Inua Ellams was walking through the streets of Lagos, the bustling former capital of Nigeria, when he began noticing a recurring phrase, spray-painted on to the sides of homes. “This house is not for sale,” it read. “Beware of 419.”
The number refers to section four, chapter 19 of the Nigerian criminal code, which specifically deals with fraud – obtaining goods or property by false pretences – and the warnings were painted on houses to deter conmen who would access empty properties and sell them without the owner’s consent. Now the criminal code reference has become a catch-all term for Nigerian cons and illicit financial activity.
The most famous form 419 takes in the west is the internet con, also known as the Spanish Prisoner, where the target (or “mark”) is offered a sizable cut from a sum of money that needs to be transferred out of the country, often by someone claiming to be working for a bank or a powerful figure (posing as the brother of the Nigerian dictator Sani Abacha was a popular tactic in the 00s). But in Nigeria the term has a universal meaning. “It covers everything,” Ellams tells me. “From a five-year-old trying to get extra sweets from his parents to a businessman embezzling money from his company.”
The playwright first noticed the signs back in 2013. He had been in town to research his hit play Barber Shop Chronicles, the award-winning tale about African men and their relationships, when the seed for his latest project was planted.
That project is The 419, a series of photographic portraits by Oluwamuyiwa “Logor” Logo and sonnets written by Ellams that combine to tell the story of how money and 419 culture weaves into every facet of Lagosian life. Actors will record Ellams’s sonnets so that you can hear the images “speak” as you gaze at them.

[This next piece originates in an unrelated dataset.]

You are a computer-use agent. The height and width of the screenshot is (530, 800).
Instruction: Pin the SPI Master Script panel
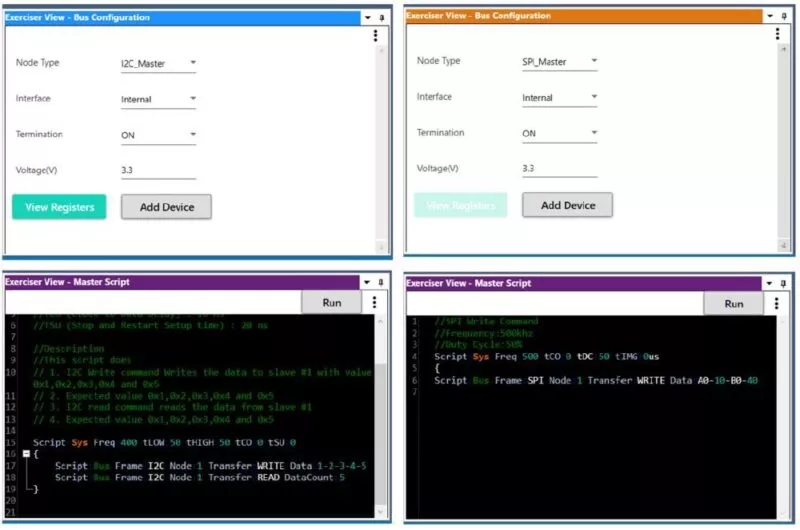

The story starts with Zaria, an area boy – a thug for hire – who sells weed, before we meet a trader called Ronke who needs a guide to get her through a local market. Things slowly move up the food chain of Lagosian society to show how the lives of work-site foremen, architects and even a governor are all connected by the money that flows through the country. “Four one nine is the lubricant that greases the wheels of Nigerian localised capitalism,” says Ellams.
Logor’s portraits will hang on the walls of the West Wing gallery at Somerset House in London and depict real-life Lagosians who Ellams met and interviewed and whose stories he stitched together into sonnets. Those verses bind together as a crown of sonnets – meaning each opening line can be combined to create a new sonnet. The language evolves as the story progresses and the subjects become more middle class and managerial, as pidgin makes way for more formal English. It’s a fittingly intricate setup for a work that unpicks a byzantine world of money, bartering and power.
Ellams and Logor aren’t the first people to find inspiration in the phenomenon of Nigeria’s informal economy. In 2000, the Peruvian economist Hernando de Soto argued in his book The Mystery of Capital that the key to unlocking Nigeria’s potential lay in formalising the informal economy that 419 scams help to power.
But Ellams’s new work has a different approach: perhaps, it posits, we’ve been thinking about 419 offences all wrong. What if this extra-legal system of money and power is entirely logical in a country without the kind of welfare state that Europeans take for granted?
“The more I went back to Nigeria as an adult, the more I realised that what we termed as 419 often is the necessity of surviving in a country where there isn’t any sort of social safety net,” he says. “And there’s always this need to try and make more money to survive, literally to survive.”
Ellams has a work-in-progress theory about the evolution of 419 in Nigeria. He thinks that the tradition of always ensuring you didn’t turn up to someone’s house empty-handed (a yam, or other produce, was expected as a gift) has morphed into the contemporary “cash is king” culture.
“I suspect that when capitalism came, the demand or the expectation for goods became the expectation for cash, then became a demand for cash,” he says. “Somewhere it got corrupted.”
The repurcussions of 419 culture are huge, linking the country with a reputation for corruption. The former prime minister Boris Johnson wrote in a Spectator column that young people had “an almost Nigerian interest in money”, while the current Conservative leader Kemi Badenoch announced that she no longer sees herself as Nigerian.
“There are several things I think about Badenoch, none of them are good,” says Ellams. “I think she’s suffered various identity crises, which have only deepened since she became leader of the Conservative party. And I think in her appeal to be more British, she’s trying to cut off things that are undivorceable from her being, from her physical being, from her identity.”
What does Ellams hope people take away from The 419? “Art at its most primal is simply a mirror,” he says. “It just shows you who you are and asks you to confront the world. And that’s what I’m trying to say: these are individuals, they live in a different place. That different place requires them to act in a specific way. How would you act if you were in those exact situations?”